Until the 1930s, the Constitution served as a major constraint on
federal economic interventionism. The government's powers were understood to be just as the framers intended:
few and explicitly enumerated in our founding document and its amendments. Search the Constitution as long as
you like, and you will find no specific authority conveyed for the government to spend money on global-warming
research, urban mass transit, food stamps, unemployment insurance, Medicaid, or countless other items in the
stimulus package and, even without it, in the regular federal budget.
This Constitutional constraint still operated as late as the 1930s,
when federal courts issued some 1,600 injunctions to restrain officials from carrying out acts of Congress, and
the Supreme Court overturned the New Deal's centerpieces, the National Industrial Recovery Act and the
Agricultural Adjustment Act, and other statutes. This judicial action outraged President Roosevelt, who
fumed that "we have been relegated to the horse-and-buggy definition of interstate commerce." Early in
1937, he responded with his court-packing plan.
Although Roosevelt lost this battle, he soon won the war. As the older,
more conservative justices retired, the president replaced them with ardent New Dealers such as Hugo Black,
Stanley Reed, Felix Frankfurter, and William O. Douglas. The newly constituted court proceeded between 1937
and 1941 to overturn its anti-New Deal rulings, abandoning its traditional, narrow view of interstate commerce
and giving the federal government carte blanche to spend, tax, and regulate virtually without limit.

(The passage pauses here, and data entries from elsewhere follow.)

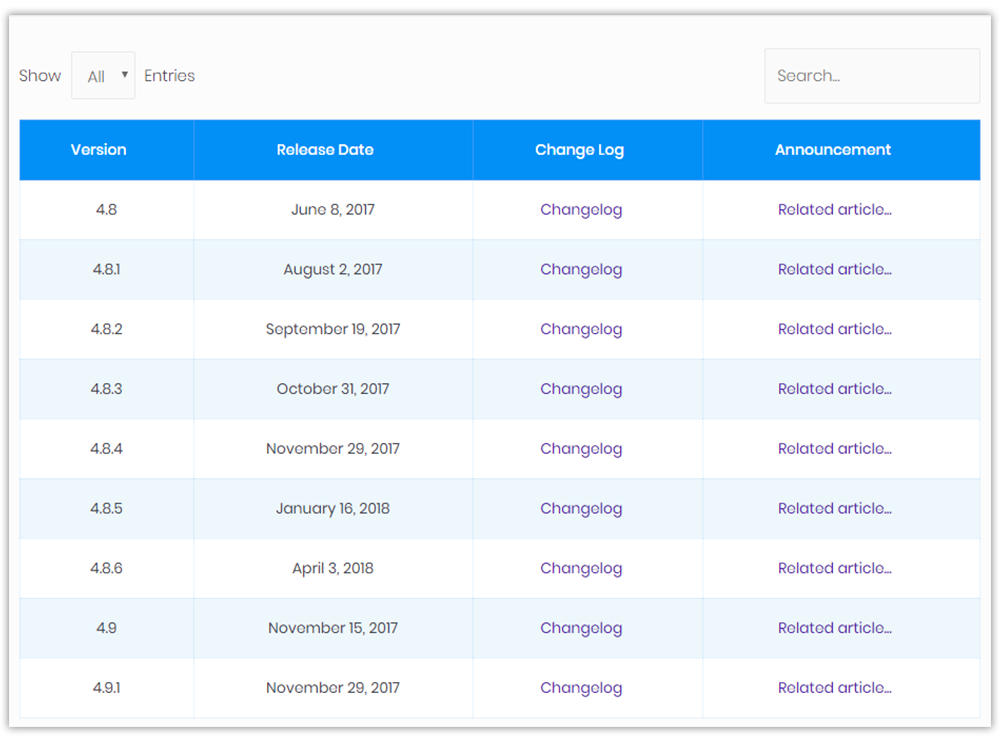Viewport: 1000px width, 740px height.
Task: Open the Changelog for version 4.9.1
Action: 580,688
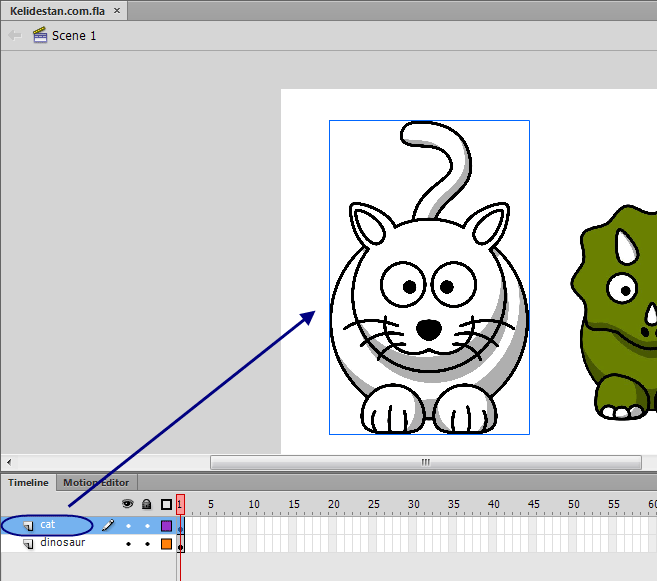Click the back arrow beside Scene 1
Screen dimensions: 657x581
coord(15,36)
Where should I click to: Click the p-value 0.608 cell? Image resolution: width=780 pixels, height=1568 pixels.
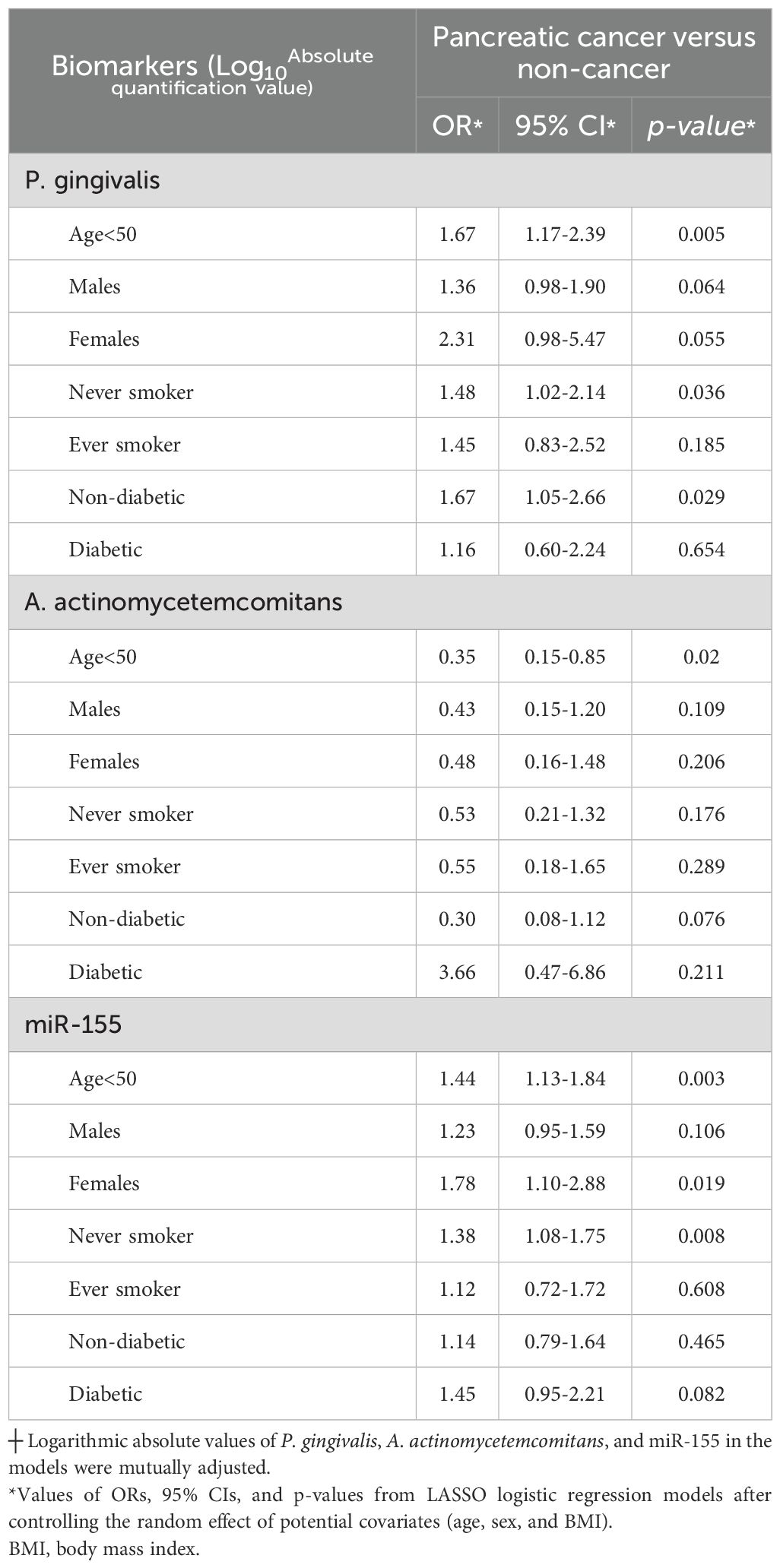701,1289

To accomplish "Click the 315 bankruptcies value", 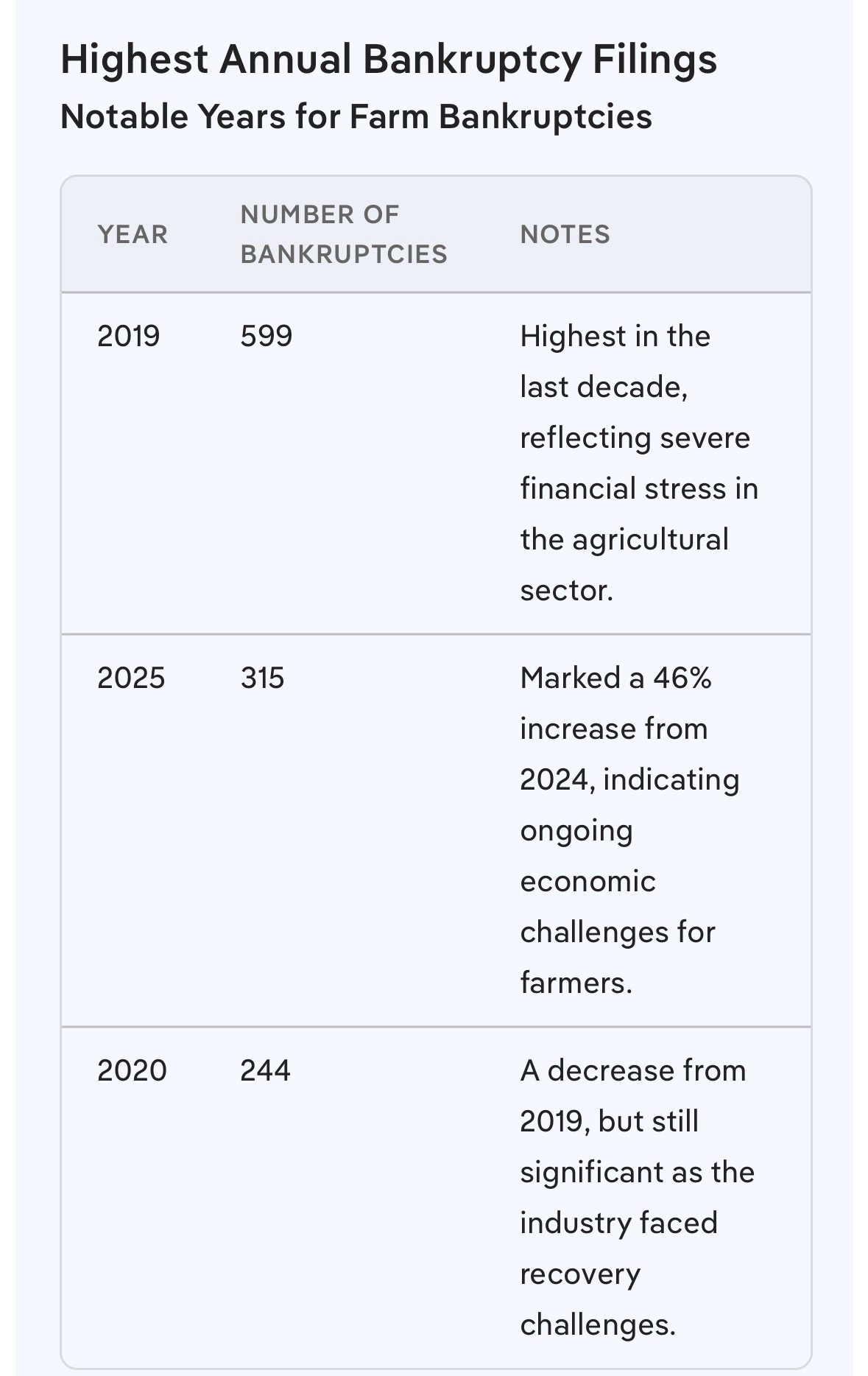I will [262, 678].
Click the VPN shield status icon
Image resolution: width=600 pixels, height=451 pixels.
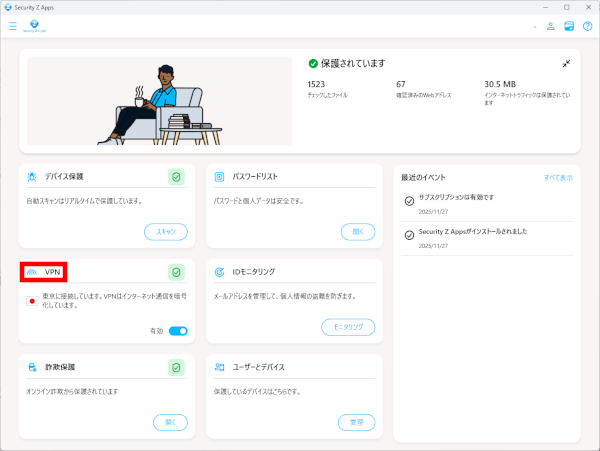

After World War II, the government enacted the Employment Act of 1946,
codifying the government's declared responsibility for managing the economy "to promote maximum employment,
production, and purchasing power," and it has actively intervened ever since, purportedly to attain these
declared ends. Its shots have often misfired, however, and we have endured booms and busts, a decade of
stagflation, bouts of rapid inflation, and stock-market crashes. The present recession may become the worst
since the passage of the Employment Act.
Federal intervention rests on the presumption that officials know how
to manage the economy and will use this knowledge effectively. This presumption always had a shaky foundation,
and we have recently witnessed even more compelling evidence that the government simply does not know what it's
doing. The big bailout bill enacted last October; the Federal Reserve's massive, frantic lending for many
different purposes; and now the huge stimulus package all look like wild flailing – doing something mainly
for the sake of being seen to be doing something – and, of course, enriching politically connected interests
in the process.
Our greatest need at present is for the government to go in the opposite
direction, to do much less, rather than much more. As recently as the major recession of 1920-21, the government
took a hands-off position, and the downturn, though sharp, quickly reversed itself into full recovery. In
contrast, Hoover responded to the downturn of 1929 by raising tariffs, propping up wage rates, bailing out
farmers, banks, and other businesses, and financing state relief efforts. Roosevelt moved even more
vigorously in the same activist direction, and the outcome was a protracted period of depression (and wartime
privation) from which complete recovery did not come until 1946.
The US government has shown repeatedly that as an economic manager it
is not to be trusted. What we need most are authorities wise enough to follow the dictum, "First, do no harm."
The stimulus package will do enormous harm. The huge debt burden it entails, by itself, ought to condemn the
measure. America is already drowning in debt. But the measure will also wreak harm in countless other
directions by effectively reallocating resources on a grand scale according to political priorities, rather
than according to individual preferences and economic rationality. As our history shows, the economy can
recover strongly on its own, if only the politicians will stay out of the way.